One thing before I finish this for good.

I've read the books, seen the movie. It's amazing literature and the movie added a lot of stuff that gives a new dimension to the world of Panem. But I think, and with me Donald Sutherland (Snow) and I dare say a lot of others, it's not just literature. It's an enlarged version of the world today, a dystopia that is very close to our own reality. Think of it. The ridiculous Capitol version, does that not remind you of our piercings, nail polishes, our dyeing our hair, 'enhancing' ourselves with make up to look better, to hide who we truly are? The Games, sponsoring it, it that not like all those televised shows where we vote and deliberately kick others out? Cell phones, facebook and the lack of privacy... have you even noticed the last one? Do you know what happens to the information you put on the internet? Our generation has become weak minded, much like the Capitol creations. Do you remember Katnisses prep team? Octavia, Flavius... do you remember how silly they were and still sweet? That they didn't even get the picture after being hurt by D13? Connext that to our world and try to see the comparison. 

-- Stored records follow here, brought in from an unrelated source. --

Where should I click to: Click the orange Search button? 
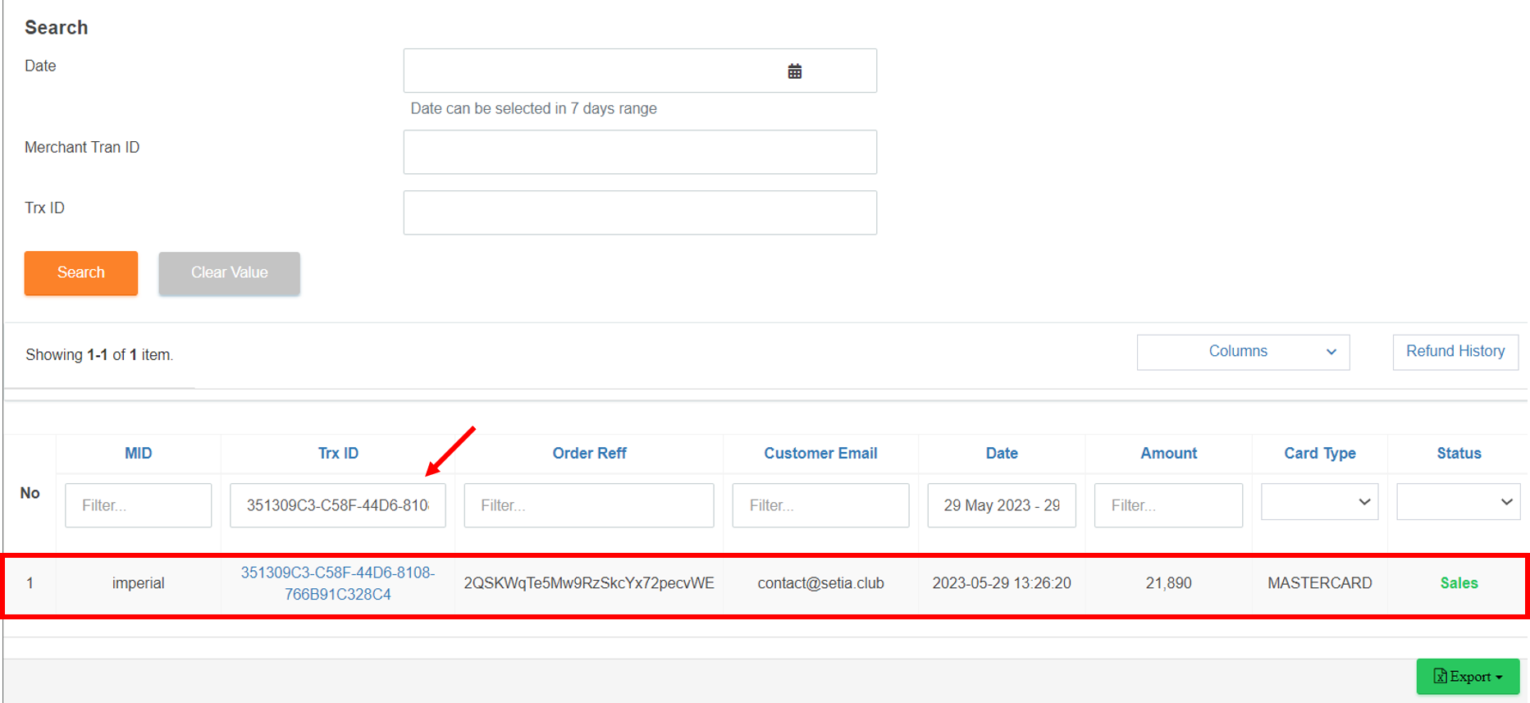pos(81,273)
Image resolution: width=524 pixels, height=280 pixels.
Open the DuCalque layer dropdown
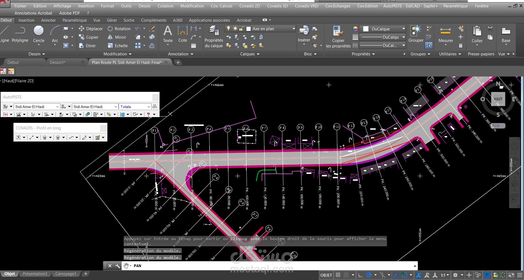(x=403, y=29)
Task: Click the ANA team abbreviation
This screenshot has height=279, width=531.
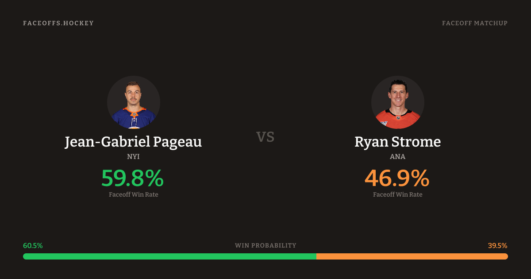Action: point(397,156)
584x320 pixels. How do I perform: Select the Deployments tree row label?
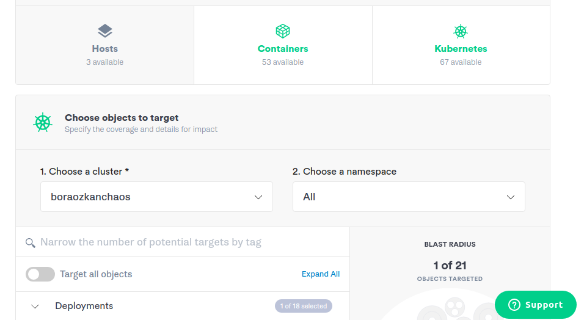coord(84,306)
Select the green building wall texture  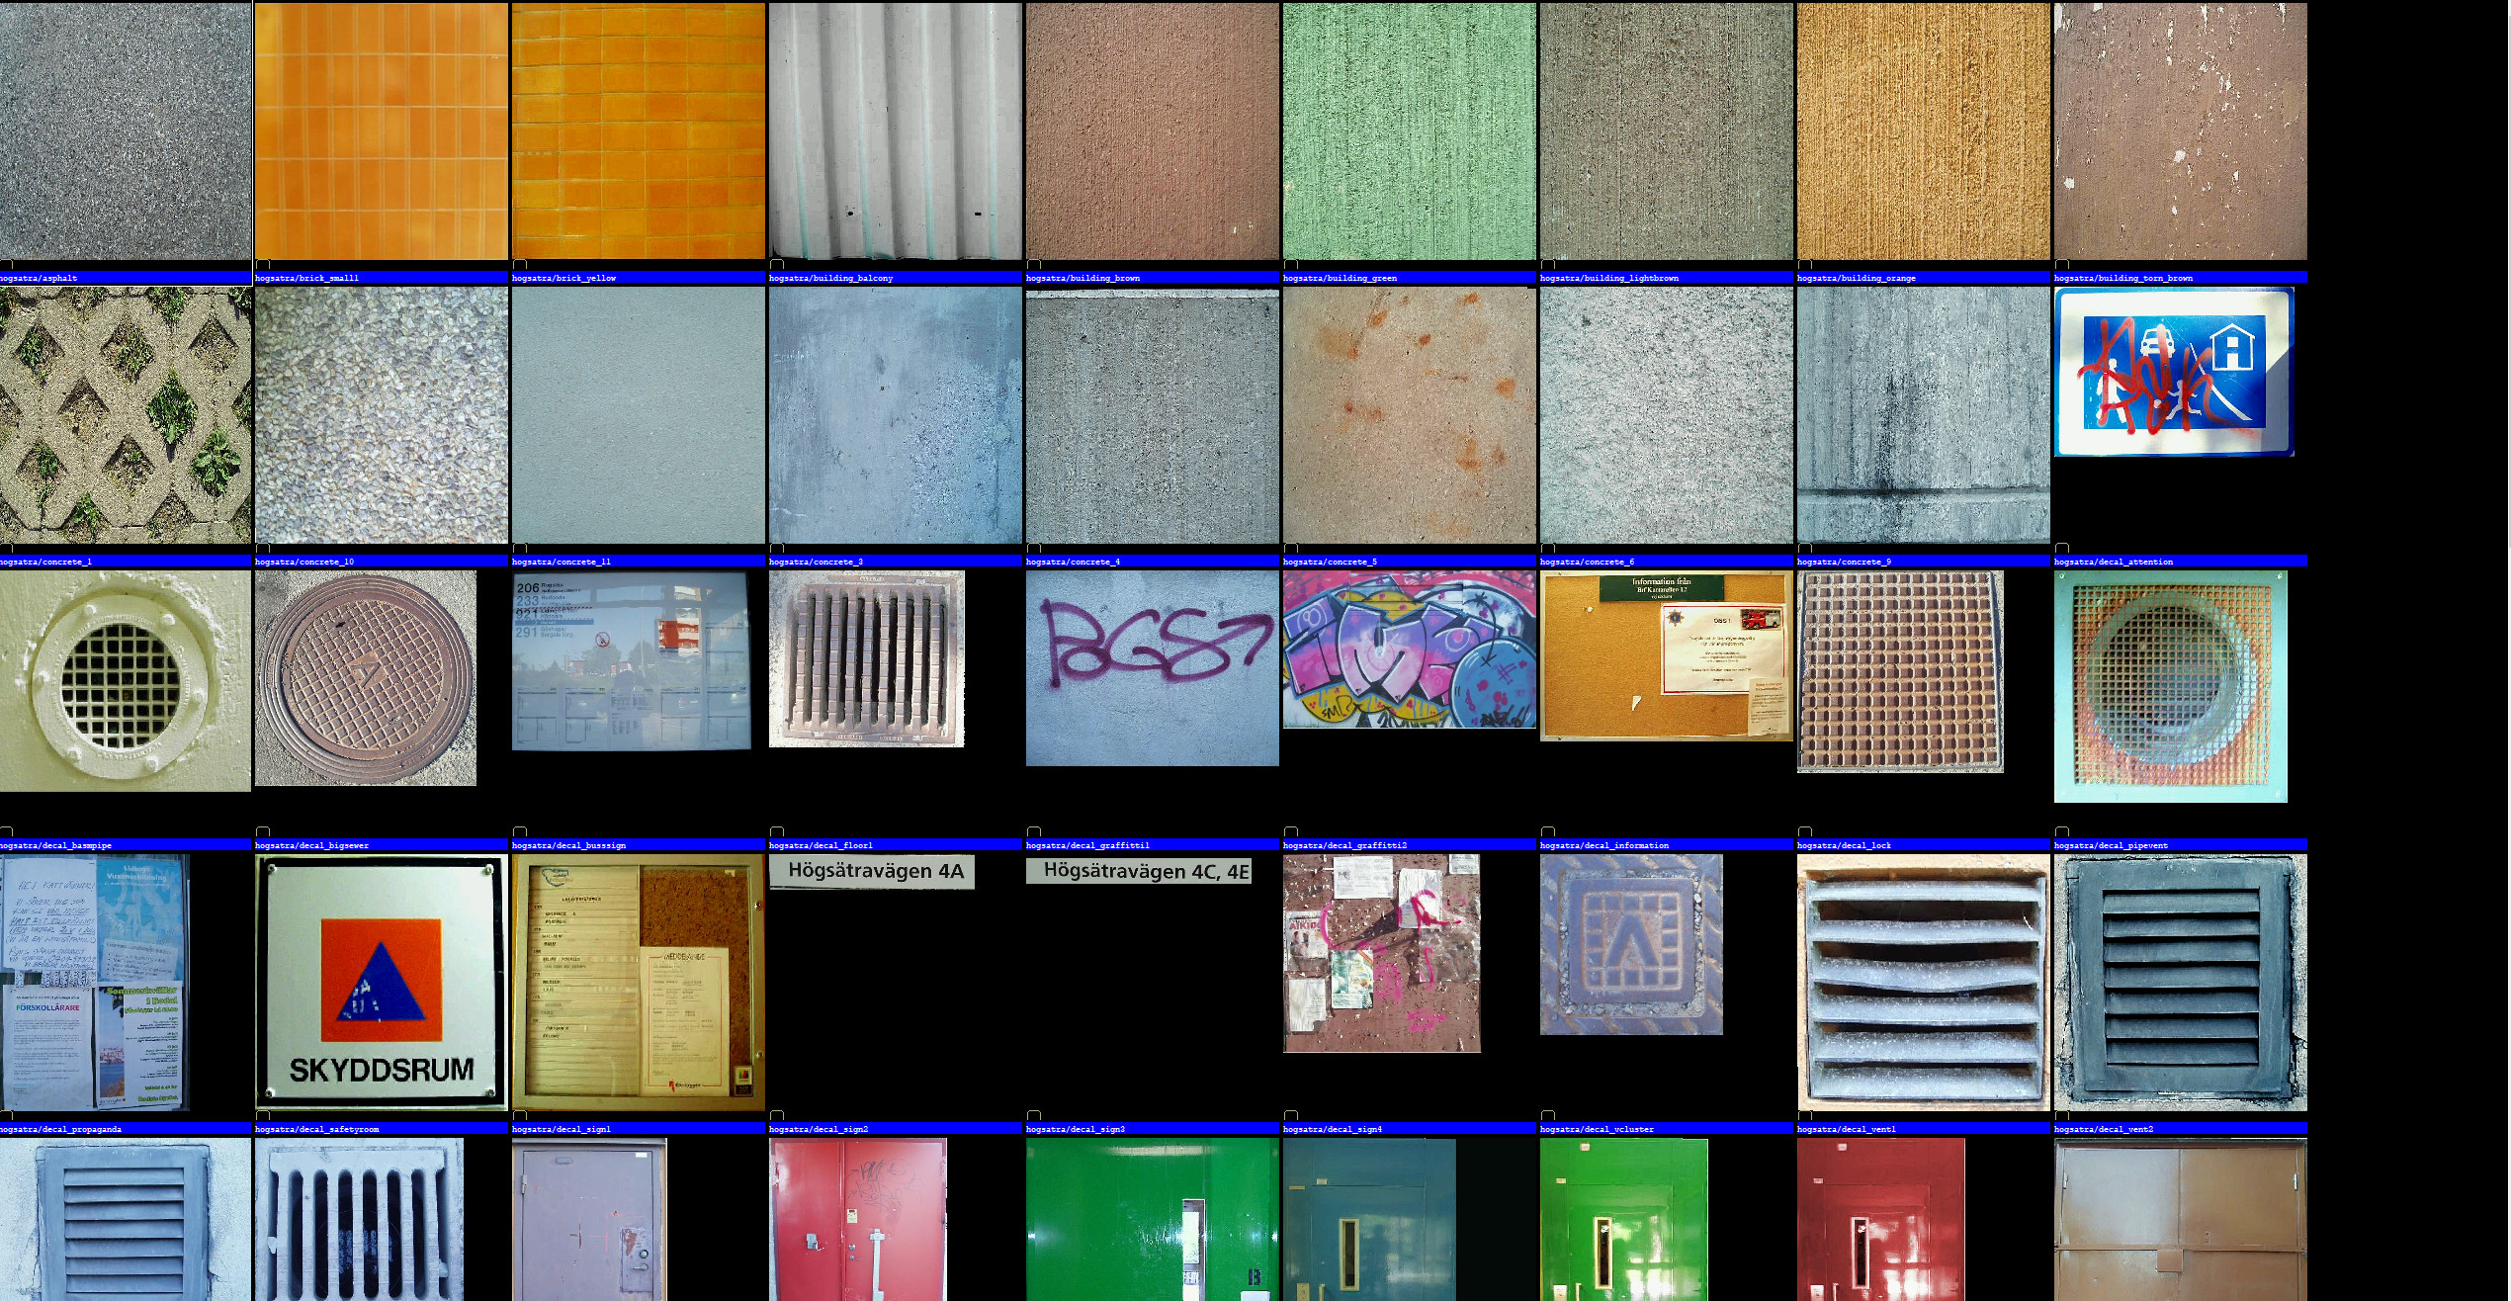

The movie added a new layer of that. Have you for example noticed the 50's style of the kids during the reaping and the uniforms of the  peacekeepers? It's a reference to the 50's books like 1984 (Big Brother is watching you) and Fahrenheid 451 (burn the books, burn the knowledge, keep the people silent). Or have you seen the crown Snow places on Katnisses head? Or that sentence Cato speaks just before he dies. "I am already dead, I always was, wasn't I? ... Is that what they wanted?" 

I know whatever I typed above here does not do justice to what I feel. I need a lot more time to write down what's going on inside my mind and what going on in the world today. But these books are a lot more than just fiction. I hope all of you will consider this and maybe wake up to the world.